Each record that follows must be reproduced exactly.
START SUPPLIED MATERIAL
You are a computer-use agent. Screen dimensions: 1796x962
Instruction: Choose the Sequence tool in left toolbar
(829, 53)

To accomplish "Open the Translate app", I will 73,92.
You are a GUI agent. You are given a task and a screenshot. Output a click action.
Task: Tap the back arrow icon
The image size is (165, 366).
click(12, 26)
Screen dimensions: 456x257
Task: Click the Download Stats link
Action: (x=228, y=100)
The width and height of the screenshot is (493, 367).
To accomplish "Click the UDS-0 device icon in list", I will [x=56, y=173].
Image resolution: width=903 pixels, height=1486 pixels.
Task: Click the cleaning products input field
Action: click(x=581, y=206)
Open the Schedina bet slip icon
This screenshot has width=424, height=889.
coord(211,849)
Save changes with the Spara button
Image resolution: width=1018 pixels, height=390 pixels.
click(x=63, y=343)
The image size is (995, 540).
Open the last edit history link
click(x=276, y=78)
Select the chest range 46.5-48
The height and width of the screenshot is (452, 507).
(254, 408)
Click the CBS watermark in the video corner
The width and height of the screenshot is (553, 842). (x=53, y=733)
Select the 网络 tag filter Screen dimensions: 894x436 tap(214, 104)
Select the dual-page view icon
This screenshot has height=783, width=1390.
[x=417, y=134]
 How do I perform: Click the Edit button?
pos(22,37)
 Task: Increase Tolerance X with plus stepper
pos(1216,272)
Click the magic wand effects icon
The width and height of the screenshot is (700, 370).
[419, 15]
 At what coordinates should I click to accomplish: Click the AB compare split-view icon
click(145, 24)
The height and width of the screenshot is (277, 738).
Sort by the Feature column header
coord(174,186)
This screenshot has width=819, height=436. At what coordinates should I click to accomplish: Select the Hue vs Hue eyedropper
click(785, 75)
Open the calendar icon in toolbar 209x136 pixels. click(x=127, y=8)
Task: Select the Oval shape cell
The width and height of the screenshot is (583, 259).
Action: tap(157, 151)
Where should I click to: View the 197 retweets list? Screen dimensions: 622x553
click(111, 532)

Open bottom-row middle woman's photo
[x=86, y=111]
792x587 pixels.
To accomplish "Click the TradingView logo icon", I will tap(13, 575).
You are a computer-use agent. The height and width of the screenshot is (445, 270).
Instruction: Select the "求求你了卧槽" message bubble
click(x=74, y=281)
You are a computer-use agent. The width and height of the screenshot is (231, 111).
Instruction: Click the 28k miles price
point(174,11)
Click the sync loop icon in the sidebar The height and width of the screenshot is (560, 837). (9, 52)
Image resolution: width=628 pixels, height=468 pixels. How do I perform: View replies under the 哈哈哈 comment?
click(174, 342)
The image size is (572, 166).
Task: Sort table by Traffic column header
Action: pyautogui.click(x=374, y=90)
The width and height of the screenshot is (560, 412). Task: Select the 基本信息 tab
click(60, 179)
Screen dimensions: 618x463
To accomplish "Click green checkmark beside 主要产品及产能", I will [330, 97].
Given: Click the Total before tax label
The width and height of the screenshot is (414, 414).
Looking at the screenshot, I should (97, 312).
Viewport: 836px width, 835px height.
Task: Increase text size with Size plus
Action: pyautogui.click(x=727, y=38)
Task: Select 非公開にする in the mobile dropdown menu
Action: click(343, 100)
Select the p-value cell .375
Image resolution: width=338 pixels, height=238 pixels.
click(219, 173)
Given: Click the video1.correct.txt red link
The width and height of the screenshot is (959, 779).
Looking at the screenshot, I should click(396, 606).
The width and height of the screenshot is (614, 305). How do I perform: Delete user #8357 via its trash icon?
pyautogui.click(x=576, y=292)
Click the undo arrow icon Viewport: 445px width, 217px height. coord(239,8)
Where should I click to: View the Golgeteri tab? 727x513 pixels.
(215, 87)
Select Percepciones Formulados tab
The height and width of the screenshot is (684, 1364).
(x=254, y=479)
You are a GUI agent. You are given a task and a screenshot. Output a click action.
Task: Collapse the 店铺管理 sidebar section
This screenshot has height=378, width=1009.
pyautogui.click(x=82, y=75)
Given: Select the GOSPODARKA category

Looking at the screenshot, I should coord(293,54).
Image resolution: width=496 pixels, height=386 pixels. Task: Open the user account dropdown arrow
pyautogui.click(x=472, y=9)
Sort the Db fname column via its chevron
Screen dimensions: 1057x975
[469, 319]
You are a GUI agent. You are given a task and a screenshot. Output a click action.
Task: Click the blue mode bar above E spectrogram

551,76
END SUPPLIED MATERIAL
### WRITTEN SOLUTION
You are a computer-use agent. Screen dimensions: 1796x962
Instruction: Choose the Sequence tool in left toolbar
(829, 53)

To accomplish "Open the Translate app", I will 73,92.
You are a GUI agent. You are given a task and a screenshot. Output a click action.
Task: Tap the back arrow icon
The image size is (165, 366).
click(12, 26)
Screen dimensions: 456x257
Task: Click the Download Stats link
Action: (x=228, y=100)
The width and height of the screenshot is (493, 367).
To accomplish "Click the UDS-0 device icon in list", I will [x=56, y=173].
Image resolution: width=903 pixels, height=1486 pixels.
Task: Click the cleaning products input field
Action: click(x=581, y=206)
Open the Schedina bet slip icon
This screenshot has width=424, height=889.
coord(211,849)
Save changes with the Spara button
Image resolution: width=1018 pixels, height=390 pixels.
click(x=63, y=343)
The image size is (995, 540).
Open the last edit history link
click(x=276, y=78)
Select the chest range 46.5-48
The height and width of the screenshot is (452, 507).
(254, 408)
Click the CBS watermark in the video corner
The width and height of the screenshot is (553, 842). (x=53, y=733)
Select the 网络 tag filter Screen dimensions: 894x436 tap(214, 104)
Select the dual-page view icon
This screenshot has height=783, width=1390.
[x=417, y=134]
 How do I perform: Click the Edit button?
pos(22,37)
 Task: Increase Tolerance X with plus stepper
pos(1216,272)
Click the magic wand effects icon
The width and height of the screenshot is (700, 370).
[419, 15]
 At what coordinates should I click to accomplish: Click the AB compare split-view icon
click(145, 24)
The height and width of the screenshot is (277, 738).
Sort by the Feature column header
coord(174,186)
This screenshot has width=819, height=436. At what coordinates should I click to accomplish: Select the Hue vs Hue eyedropper
click(785, 75)
Open the calendar icon in toolbar 209x136 pixels. click(x=127, y=8)
Task: Select the Oval shape cell
The width and height of the screenshot is (583, 259).
Action: tap(157, 151)
Where should I click to: View the 197 retweets list? Screen dimensions: 622x553
click(111, 532)

Open bottom-row middle woman's photo
[x=86, y=111]
792x587 pixels.
To accomplish "Click the TradingView logo icon", I will tap(13, 575).
You are a computer-use agent. The height and width of the screenshot is (445, 270).
Instruction: Select the "求求你了卧槽" message bubble
click(x=74, y=281)
You are a computer-use agent. The width and height of the screenshot is (231, 111).
Instruction: Click the 28k miles price
point(174,11)
Click the sync loop icon in the sidebar The height and width of the screenshot is (560, 837). (9, 52)
Image resolution: width=628 pixels, height=468 pixels. How do I perform: View replies under the 哈哈哈 comment?
click(174, 342)
The image size is (572, 166).
Task: Sort table by Traffic column header
Action: pyautogui.click(x=374, y=90)
The width and height of the screenshot is (560, 412). Task: Select the 基本信息 tab
click(60, 179)
Screen dimensions: 618x463
To accomplish "Click green checkmark beside 主要产品及产能", I will [330, 97].
Given: Click the Total before tax label
The width and height of the screenshot is (414, 414).
Looking at the screenshot, I should (97, 312).
Viewport: 836px width, 835px height.
Task: Increase text size with Size plus
Action: pyautogui.click(x=727, y=38)
Task: Select 非公開にする in the mobile dropdown menu
Action: click(343, 100)
Select the p-value cell .375
Image resolution: width=338 pixels, height=238 pixels.
click(219, 173)
Given: Click the video1.correct.txt red link
The width and height of the screenshot is (959, 779).
Looking at the screenshot, I should click(396, 606).
The width and height of the screenshot is (614, 305). How do I perform: Delete user #8357 via its trash icon?
pyautogui.click(x=576, y=292)
Click the undo arrow icon Viewport: 445px width, 217px height. coord(239,8)
Where should I click to: View the Golgeteri tab? 727x513 pixels.
(215, 87)
Select Percepciones Formulados tab
The height and width of the screenshot is (684, 1364).
(x=254, y=479)
You are a GUI agent. You are given a task and a screenshot. Output a click action.
Task: Collapse the 店铺管理 sidebar section
This screenshot has height=378, width=1009.
pyautogui.click(x=82, y=75)
Given: Select the GOSPODARKA category

Looking at the screenshot, I should coord(293,54).
Image resolution: width=496 pixels, height=386 pixels. Task: Open the user account dropdown arrow
pyautogui.click(x=472, y=9)
Sort the Db fname column via its chevron
Screen dimensions: 1057x975
[469, 319]
You are a GUI agent. You are given a task and a screenshot. Output a click action.
Task: Click the blue mode bar above E spectrogram

551,76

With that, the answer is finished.